William Rowan Hamilton (1805-65) is Ireland’s most celebrated mathematician; indeed, he is arguably the greatest mathematician of his time; in evidence of that, when the National Academy of Sciences elected its first foreign members in 1864, Hamilton’s name was top of the list! He had made significant contributions in a number of areas, many of which bore greater fruit in the following century (for example, ask any physical sciences graduate about the ‘H’ in the Schrödinger wave equation!). Equally significant, at least for our purposes here, he was also a poet!

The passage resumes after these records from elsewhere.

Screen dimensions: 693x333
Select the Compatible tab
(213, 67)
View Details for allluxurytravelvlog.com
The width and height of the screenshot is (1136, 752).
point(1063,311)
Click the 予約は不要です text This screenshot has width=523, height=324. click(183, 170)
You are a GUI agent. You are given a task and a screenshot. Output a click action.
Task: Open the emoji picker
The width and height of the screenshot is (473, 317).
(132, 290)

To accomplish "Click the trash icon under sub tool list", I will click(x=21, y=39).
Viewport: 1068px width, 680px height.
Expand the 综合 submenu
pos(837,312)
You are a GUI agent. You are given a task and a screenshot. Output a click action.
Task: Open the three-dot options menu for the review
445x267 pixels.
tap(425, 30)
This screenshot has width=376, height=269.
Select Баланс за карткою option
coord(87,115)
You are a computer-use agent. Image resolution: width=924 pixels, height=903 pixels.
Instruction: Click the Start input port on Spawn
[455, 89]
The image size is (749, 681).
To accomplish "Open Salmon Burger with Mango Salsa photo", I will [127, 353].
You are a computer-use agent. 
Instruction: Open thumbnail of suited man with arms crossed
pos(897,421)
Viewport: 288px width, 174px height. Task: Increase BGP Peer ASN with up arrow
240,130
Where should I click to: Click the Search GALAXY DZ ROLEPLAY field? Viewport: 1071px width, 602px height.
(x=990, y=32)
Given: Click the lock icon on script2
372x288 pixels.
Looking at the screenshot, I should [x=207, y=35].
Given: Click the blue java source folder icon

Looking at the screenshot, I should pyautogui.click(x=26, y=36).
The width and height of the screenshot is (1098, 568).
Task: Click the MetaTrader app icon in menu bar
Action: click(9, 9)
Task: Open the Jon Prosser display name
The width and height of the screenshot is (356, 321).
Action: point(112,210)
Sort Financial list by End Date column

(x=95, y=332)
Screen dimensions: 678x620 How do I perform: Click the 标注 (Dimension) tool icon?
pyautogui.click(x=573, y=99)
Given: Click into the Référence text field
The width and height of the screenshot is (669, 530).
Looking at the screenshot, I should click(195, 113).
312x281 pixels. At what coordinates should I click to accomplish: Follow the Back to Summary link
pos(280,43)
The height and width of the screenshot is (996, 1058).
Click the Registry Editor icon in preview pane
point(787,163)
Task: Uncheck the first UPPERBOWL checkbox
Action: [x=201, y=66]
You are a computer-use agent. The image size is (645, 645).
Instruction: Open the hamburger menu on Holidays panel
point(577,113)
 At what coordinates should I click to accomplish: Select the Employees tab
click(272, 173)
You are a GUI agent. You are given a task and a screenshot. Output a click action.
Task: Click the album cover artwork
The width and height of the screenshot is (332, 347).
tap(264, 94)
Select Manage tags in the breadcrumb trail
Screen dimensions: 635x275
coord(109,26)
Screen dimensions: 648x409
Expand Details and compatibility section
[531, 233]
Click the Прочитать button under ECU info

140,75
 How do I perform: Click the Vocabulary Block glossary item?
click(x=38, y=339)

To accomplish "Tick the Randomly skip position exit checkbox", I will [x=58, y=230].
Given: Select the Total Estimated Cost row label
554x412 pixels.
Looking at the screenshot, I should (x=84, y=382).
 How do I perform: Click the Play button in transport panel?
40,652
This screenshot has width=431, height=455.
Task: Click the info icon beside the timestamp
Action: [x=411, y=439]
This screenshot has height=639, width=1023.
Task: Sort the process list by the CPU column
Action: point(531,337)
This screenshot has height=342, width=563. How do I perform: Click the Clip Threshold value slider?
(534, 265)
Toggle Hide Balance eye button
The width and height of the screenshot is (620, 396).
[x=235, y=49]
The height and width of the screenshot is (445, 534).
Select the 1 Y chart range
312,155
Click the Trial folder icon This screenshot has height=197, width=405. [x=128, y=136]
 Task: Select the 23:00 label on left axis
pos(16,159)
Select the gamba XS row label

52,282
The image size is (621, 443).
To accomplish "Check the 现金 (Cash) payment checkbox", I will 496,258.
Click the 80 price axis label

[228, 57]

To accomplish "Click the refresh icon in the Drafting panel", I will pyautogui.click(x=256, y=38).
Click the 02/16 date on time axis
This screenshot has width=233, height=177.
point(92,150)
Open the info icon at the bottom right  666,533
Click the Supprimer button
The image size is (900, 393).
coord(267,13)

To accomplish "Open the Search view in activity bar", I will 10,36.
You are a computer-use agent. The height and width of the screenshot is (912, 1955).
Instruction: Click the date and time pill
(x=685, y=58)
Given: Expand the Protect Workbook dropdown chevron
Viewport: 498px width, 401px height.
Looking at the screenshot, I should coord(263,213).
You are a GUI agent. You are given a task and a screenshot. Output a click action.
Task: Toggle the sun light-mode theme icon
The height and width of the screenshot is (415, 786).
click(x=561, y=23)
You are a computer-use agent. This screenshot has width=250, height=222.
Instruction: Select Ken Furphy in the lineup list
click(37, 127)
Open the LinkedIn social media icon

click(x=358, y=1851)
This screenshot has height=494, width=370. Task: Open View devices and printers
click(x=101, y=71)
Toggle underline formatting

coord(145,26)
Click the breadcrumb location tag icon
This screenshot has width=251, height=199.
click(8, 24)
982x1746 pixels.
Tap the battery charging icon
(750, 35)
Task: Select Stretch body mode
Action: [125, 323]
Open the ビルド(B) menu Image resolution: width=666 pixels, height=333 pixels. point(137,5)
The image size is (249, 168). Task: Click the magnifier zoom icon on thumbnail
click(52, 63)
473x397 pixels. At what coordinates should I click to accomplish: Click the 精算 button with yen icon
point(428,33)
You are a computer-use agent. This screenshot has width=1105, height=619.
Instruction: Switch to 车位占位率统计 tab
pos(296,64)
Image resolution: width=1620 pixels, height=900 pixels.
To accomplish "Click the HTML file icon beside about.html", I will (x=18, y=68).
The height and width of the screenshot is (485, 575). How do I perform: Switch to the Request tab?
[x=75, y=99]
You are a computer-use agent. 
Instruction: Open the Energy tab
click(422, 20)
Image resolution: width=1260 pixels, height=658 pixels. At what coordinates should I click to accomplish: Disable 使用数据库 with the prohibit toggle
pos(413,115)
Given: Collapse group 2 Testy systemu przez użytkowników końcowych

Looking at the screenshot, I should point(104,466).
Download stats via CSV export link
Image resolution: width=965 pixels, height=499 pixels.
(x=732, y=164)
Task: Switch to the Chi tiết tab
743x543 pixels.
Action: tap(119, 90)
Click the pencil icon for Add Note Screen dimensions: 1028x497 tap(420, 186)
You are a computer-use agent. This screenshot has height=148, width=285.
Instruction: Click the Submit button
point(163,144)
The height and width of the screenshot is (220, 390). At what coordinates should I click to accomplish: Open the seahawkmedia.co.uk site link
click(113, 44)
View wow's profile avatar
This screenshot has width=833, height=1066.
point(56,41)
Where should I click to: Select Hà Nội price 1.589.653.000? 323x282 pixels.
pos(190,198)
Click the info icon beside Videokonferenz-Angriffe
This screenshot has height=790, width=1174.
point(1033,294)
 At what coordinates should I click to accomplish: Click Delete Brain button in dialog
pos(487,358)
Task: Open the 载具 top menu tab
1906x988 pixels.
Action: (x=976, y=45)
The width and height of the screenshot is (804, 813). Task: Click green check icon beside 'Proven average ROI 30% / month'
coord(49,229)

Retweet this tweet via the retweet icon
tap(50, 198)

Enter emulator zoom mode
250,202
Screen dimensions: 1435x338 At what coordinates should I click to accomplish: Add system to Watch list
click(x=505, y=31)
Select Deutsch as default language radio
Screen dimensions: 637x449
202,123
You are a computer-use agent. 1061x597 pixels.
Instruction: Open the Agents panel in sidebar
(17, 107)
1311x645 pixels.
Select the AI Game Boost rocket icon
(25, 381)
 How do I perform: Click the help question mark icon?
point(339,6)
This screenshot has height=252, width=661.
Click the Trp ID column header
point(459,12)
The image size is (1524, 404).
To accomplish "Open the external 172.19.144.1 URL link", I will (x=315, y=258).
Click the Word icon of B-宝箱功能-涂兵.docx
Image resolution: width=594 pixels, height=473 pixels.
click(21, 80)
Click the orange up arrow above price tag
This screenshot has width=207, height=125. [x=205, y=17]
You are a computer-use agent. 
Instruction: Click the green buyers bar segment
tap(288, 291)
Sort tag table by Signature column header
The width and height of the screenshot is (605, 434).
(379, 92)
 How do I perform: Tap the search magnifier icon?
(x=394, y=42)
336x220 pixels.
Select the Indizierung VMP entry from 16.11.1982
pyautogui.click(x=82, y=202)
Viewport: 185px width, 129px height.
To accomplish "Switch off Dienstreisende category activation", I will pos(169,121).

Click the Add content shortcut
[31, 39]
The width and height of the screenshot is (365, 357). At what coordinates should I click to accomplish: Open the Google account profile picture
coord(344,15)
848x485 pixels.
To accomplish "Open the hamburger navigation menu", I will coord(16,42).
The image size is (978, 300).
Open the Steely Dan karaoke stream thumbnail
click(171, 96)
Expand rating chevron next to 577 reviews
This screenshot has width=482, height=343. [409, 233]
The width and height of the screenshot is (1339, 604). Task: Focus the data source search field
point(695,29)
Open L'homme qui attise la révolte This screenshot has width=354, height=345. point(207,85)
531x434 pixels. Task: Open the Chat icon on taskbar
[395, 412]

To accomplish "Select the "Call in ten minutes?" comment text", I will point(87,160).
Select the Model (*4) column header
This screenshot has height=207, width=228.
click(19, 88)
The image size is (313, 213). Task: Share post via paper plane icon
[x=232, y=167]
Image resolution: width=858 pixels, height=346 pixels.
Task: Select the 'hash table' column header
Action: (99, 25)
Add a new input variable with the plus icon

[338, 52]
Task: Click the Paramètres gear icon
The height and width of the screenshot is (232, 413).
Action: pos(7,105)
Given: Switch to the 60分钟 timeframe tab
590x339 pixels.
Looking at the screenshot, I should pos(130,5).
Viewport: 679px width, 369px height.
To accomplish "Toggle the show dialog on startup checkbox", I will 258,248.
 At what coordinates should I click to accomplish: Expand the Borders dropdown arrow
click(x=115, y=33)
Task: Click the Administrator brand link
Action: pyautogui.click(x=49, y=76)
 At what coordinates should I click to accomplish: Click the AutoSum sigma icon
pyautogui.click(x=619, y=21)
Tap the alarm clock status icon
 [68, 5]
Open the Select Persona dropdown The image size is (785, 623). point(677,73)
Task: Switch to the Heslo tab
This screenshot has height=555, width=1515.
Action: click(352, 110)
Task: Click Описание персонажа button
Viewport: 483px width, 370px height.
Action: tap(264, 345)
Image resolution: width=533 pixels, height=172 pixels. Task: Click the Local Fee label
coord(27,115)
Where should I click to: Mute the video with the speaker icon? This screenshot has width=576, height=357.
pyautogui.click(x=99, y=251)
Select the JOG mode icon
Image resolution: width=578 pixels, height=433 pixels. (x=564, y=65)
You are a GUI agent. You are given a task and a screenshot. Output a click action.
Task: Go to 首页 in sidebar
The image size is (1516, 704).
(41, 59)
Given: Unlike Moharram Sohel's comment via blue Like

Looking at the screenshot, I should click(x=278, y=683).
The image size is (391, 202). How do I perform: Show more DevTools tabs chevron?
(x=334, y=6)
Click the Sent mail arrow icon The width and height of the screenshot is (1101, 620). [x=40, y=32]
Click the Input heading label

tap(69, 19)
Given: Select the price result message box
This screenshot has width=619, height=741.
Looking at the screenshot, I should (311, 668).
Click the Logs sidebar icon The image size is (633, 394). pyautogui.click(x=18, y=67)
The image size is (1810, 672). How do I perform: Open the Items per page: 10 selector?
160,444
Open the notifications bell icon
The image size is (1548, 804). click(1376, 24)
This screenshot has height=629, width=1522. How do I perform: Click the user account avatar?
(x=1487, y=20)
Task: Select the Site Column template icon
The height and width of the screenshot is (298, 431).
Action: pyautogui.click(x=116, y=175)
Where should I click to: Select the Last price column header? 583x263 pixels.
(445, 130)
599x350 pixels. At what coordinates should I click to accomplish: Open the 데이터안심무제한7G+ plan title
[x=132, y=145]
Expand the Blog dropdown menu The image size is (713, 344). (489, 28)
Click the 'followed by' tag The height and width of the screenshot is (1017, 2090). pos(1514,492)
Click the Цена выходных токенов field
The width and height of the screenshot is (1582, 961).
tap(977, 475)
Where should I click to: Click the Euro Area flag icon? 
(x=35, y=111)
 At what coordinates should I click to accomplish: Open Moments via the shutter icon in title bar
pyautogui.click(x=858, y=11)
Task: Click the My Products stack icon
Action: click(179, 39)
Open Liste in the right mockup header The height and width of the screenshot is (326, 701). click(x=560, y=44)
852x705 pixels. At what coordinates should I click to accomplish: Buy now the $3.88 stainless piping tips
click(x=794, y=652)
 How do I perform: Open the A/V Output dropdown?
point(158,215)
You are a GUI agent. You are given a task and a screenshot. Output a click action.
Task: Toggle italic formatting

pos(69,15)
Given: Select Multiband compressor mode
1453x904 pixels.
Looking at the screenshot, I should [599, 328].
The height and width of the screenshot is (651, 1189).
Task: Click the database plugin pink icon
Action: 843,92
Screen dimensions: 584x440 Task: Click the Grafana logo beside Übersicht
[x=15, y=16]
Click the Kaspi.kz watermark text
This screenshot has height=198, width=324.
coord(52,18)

In this paper, I will discuss the making of a book: A title like A Mystic Dream of 4 [5] might suggest elements of spirituality, Freudian psychology and number theory; while all of these are present to some degree, it is in fact a verse-biography, as the subtitle reveals: A sonnet sequence based on the life of William Rowan Hamilton. But the first word of the title of this paper, ‘Making’, is no mere description of the business at hand, ‘to make’ deriving from ancient Greek as poiesis, the root of the word poetry. In the tradition of ‘bad poets borrow, good poets steal’, A Mystic Dream of 4 is lifted from one of Hamilton’s own poems, called The Tetractys [2]:
THE TETRACTYS
Or high Mathésis, with its “charm severe Of line and number,” was our theme; and we Sought to behold its unborn progeny, And thrones reserved in Truth’s celestial sphere; While views before attained became more clear; And how the One of Time, the Space of Three, Might in the chain of symbol girdled be: And when my eager and reverted ear Caught some faint echoes of an ancient strain, Some shadowy outline of old thoughts sublime, Gently He smiled to mark revive again, In later age, and occidental clime, A dimly traced Pythagorean lore; A westward floating, mystic dream of FOUR.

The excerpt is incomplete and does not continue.